Elior est le contraire de cool, même si, confronté à Hiram, il avance, se libère, dans une certaine mesure tout de même. Cet aspect de sa personnalité que l’on pourrait appliquer à chacun d’entre nous m’a rendu « l’ancêtre » plus attachant encore.

Mais j’ai aussi été touchée par le grand thème décliné dans ce roman, celui de la différence. Une force ou un handicap? semblent se demander les protagonistes, à tour de rôle ou ensemble. Différence d’âge, de statut social, de notoriété. Différence, aussi, dans la façon d’envisager sa façon de vivre sa sexualité et son amour. Là encore, si l’auteure propose deux approches, deux points de vue, deux projets de vie, elle pose aussi des questions qui dépassent le simple cadre de son histoire et rappellent que, souvent, chacun est obligé de tenir son rôle pour être conforme aux attentes des autres ou pour ce que l’on suppose qu’ils attendent de nous.

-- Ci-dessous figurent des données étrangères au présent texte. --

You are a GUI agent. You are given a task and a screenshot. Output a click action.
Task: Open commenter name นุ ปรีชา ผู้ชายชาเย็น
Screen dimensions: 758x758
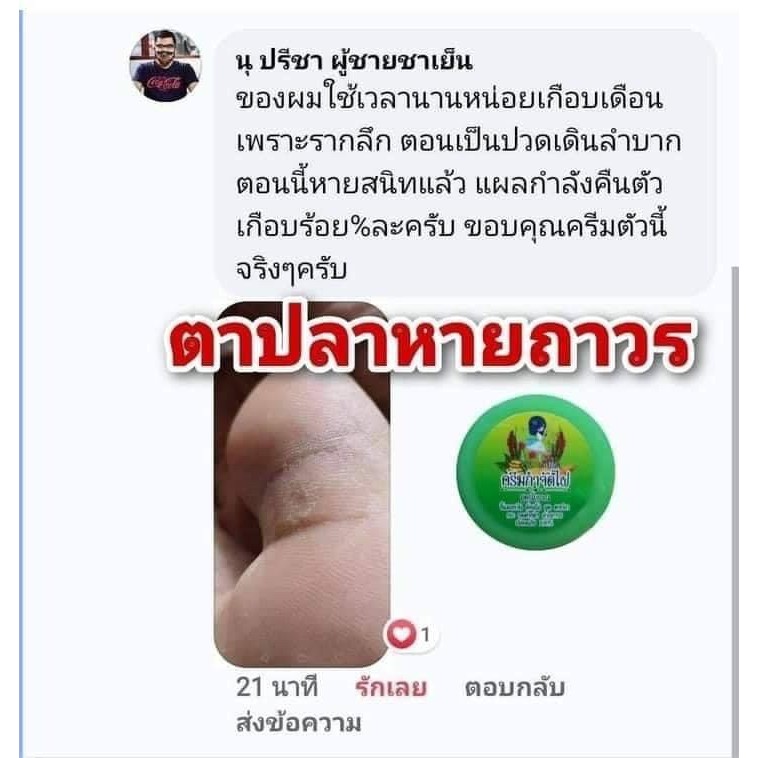354,61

Avant de refermer cette chronique, il y a un aspect de mon coup de cœur que je n’ai pas encore évoqué, à tort, le plaisir de lire et de redécouvrir la plume de Vanessa, sa sensibilité, son caractère pétillant auquel ses personnages doivent tant.

Autant l’avouer, j’ai lu en parallèle White Rush et Nemesis, autre pépite de l’auteure dont je vous parlerai un autre jour. Deux salles, deux ambiances, mais une ligne commune, Dame Degardin a un sacré talent pour raconter les histoires, pour dépeindre des personnages hauts en couleurs et en passions et pour aller regarder dans les coins moches du cerveau de ses personnages, là où on enferme les petites hontes et les secrets honteux, pour les révéler au grand jour, tant pis, parfois, pour les petits cœurs de ses personnages, afin de les mener vers une sacrée lumière et pour nous, lecteurs, vers un moment de lecture à ne pas rater !

Et vous savez quoi ? Je suis déjà prête pour le prochain. Mon petit doigt m’a parlé d’une histoire de Yakuza, mais chuuut, on en reparle très bientôt.